In large, bold type on page nine of my Swahili medical dictionary and phrasebook is written “Bora kinga kuliko tiba,” which translates to “prevention is better than cure.” Although this is a common phrase in English, we forget that for some diseases there is no cure. Cervical cancer is often diagnosed beyond a curable stage in resource-limited settings, despite being a preventable disease. Cervical cancer disproportionately affects women living in rural Tanzania – in fact, cervical cancer is diagnosed at a rate nearly ten times higher in rural Tanzania than it is in the United States.
UVM gynecologist Dr. Anne Dougherty has been travelling to rural Tanzania for the past several years developing a cervical cancer screening program. Aimed at training local health care providers in the “visualization with acetic acid” or “VIA” technique, a simple procedure that utilizes supplies commonly found in low resource areas, VIA allows women to be treated with cryotherapy for pre-cancerous lesions. I joined Dr. Dougherty in 2017 for cervical cancer screening and after many discussions and brainstorming sessions went back in the spring of 2018 to develop a patient education program.

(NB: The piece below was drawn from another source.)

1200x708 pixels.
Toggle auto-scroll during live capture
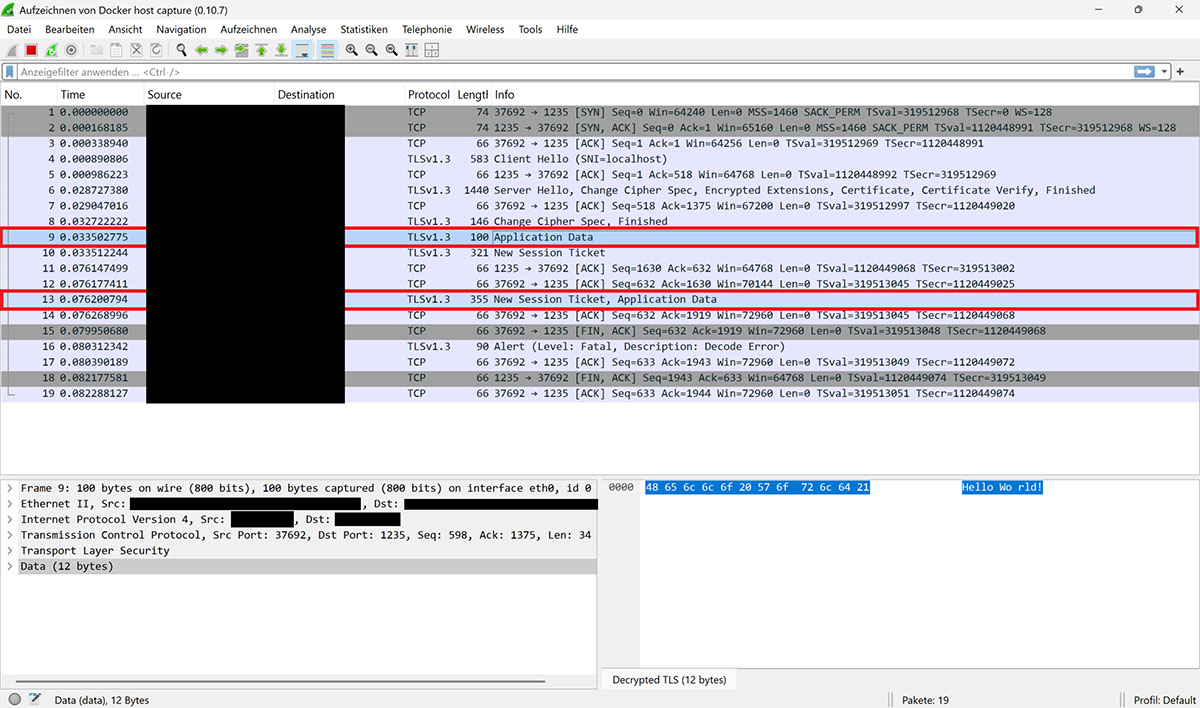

Our patient education program was conceived after several observations made during our 2017 cervical cancer screening clinics. First, we quickly realized that many women were receiving their first ever pelvic exam, which is one of the most sensitive and intimate physical exams performed in medicine. We wanted to ensure the women were fully informed and felt in control during their exams. Second, we realized that the concept of preventative care was new; the idea of going to a clinic when you are feeling well requires a profound shift in thinking. Third, we realized that women were receptive to education pertaining to their reproductive tract, especially in an environment where women’s health care decisions are often dictated by their husband. Lastly, we saw that Maasai women were especially under-represented at the clinics, as they are deeply ingrained in their traditional pastoralist culture, do not have the same access to schools, and seldom learn the national language, KiSwahili. We wanted to provide a comprehensive and inclusive preventative health care clinic that would be inviting to these women.

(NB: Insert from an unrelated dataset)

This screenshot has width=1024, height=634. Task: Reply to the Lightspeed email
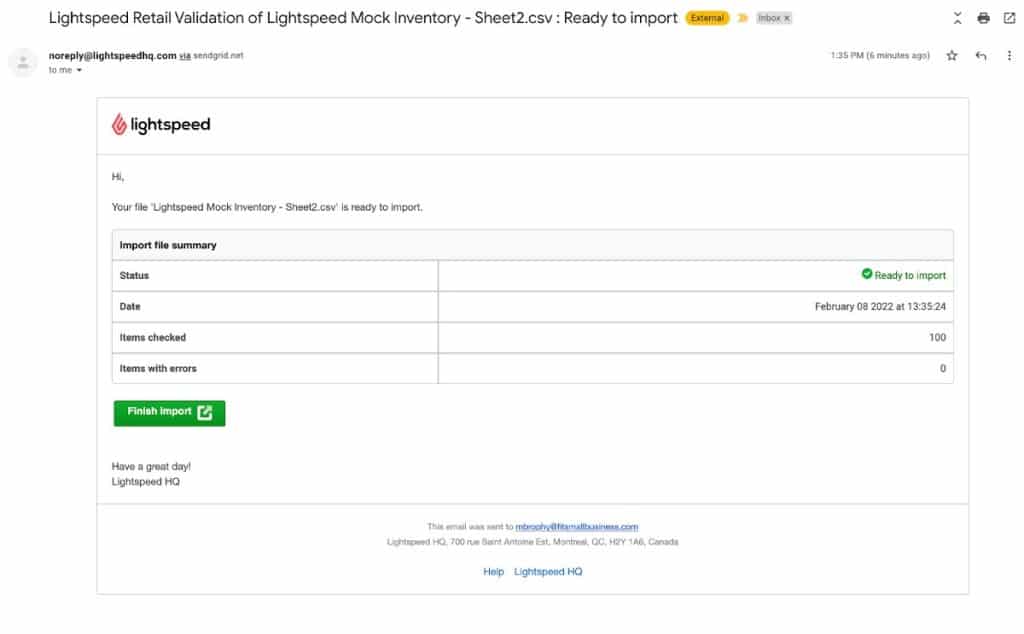coord(981,55)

During our 2017 clinic, we collected data on more than 350 women and found that 35 percent of the women reported no schooling; 37 percent of the women reported having had “some primary school,” and only 28 percent of the women reported having had “some secondary school” education. We used this data to tailor our patient education material to a fourth grade level. We also found that only 42 percent of the women attending clinic identified as Maasai despite being in an area where the local population is about 85 percent Maasai. These data points helped us to develop an innovative cross-cultural patient education program. We identified critical elements that included: inherent beliefs about health and illness, individual and community prior experiences with health care, issues of informed consent and decision-making ability, the role of men in women’s health decision making, intricacies of language and working with a translator, and how we would evaluate the effectiveness of our program.
We created patient education materials that were durable and easily transported. Cultural appropriateness was always at top of mind. Since many women are circumcised, we illustrated a vulva in a way that would be representative of the patient population. I made a poster using felt that could fold up. Sewn onto the poster was a life size representation of a Maasai woman with a traditional shuuka (cloth). Superimposed was her reproductive tract demonstrating a uterus, ovaries, fallopian tubes and cervix. I made models of the progression of cervical cancer on painted door knobs as well as felt replicas of crevices. To demonstrate a pelvic exam with a speculum, I made a 3D felt pelvic model that could be placed around a cardboard box. Once the speculum was placed, a cervix could be visualized. We traveled to village markets to give demonstrations, which were well received by men and women. Men spoke up if they had a personal experience with a wife or mother who had a positive screen or cervical cancer, and encouraged women to be screened. We eventually transitioned from delivering line by line translation to asking local health care providers to use the educational material themselves. They were excited to have new props and tools for their clinics.
My time in Tanzania was my last course work before graduation from medical school, and I felt a fundamental shift from my role as student to doctor as teacher. I had to navigate a cultural divide to connect with patients, and retrain myself to look through their lens. Our work in Tanzania can be replicated in many situations in the U.S., including rural areas, underserved areas or with new Americans. Patient education is part of comprehensive medical care, and I owe it to my patients to take a moment and think from their perspective about what some of their barriers may be to understanding their diagnosis or treatment.
This project would not be possible without the generous support of the Jerome S. Abrams Memorial Fund and the Eleanor B. Daniels Fund whose kind donations made this project possible. I am also greatly indebted to Dr. Anne Dougherty for her mentorship throughout my four years at the Larner College of Medicine. She never tires of emails and questions and has given me my foundations in humanism and cultural competency. Jenna Jorgensen and Amelia Tajik from the class of 2019 were also vital to this project and are dedicated to improving health care for the women of rural Tanzania.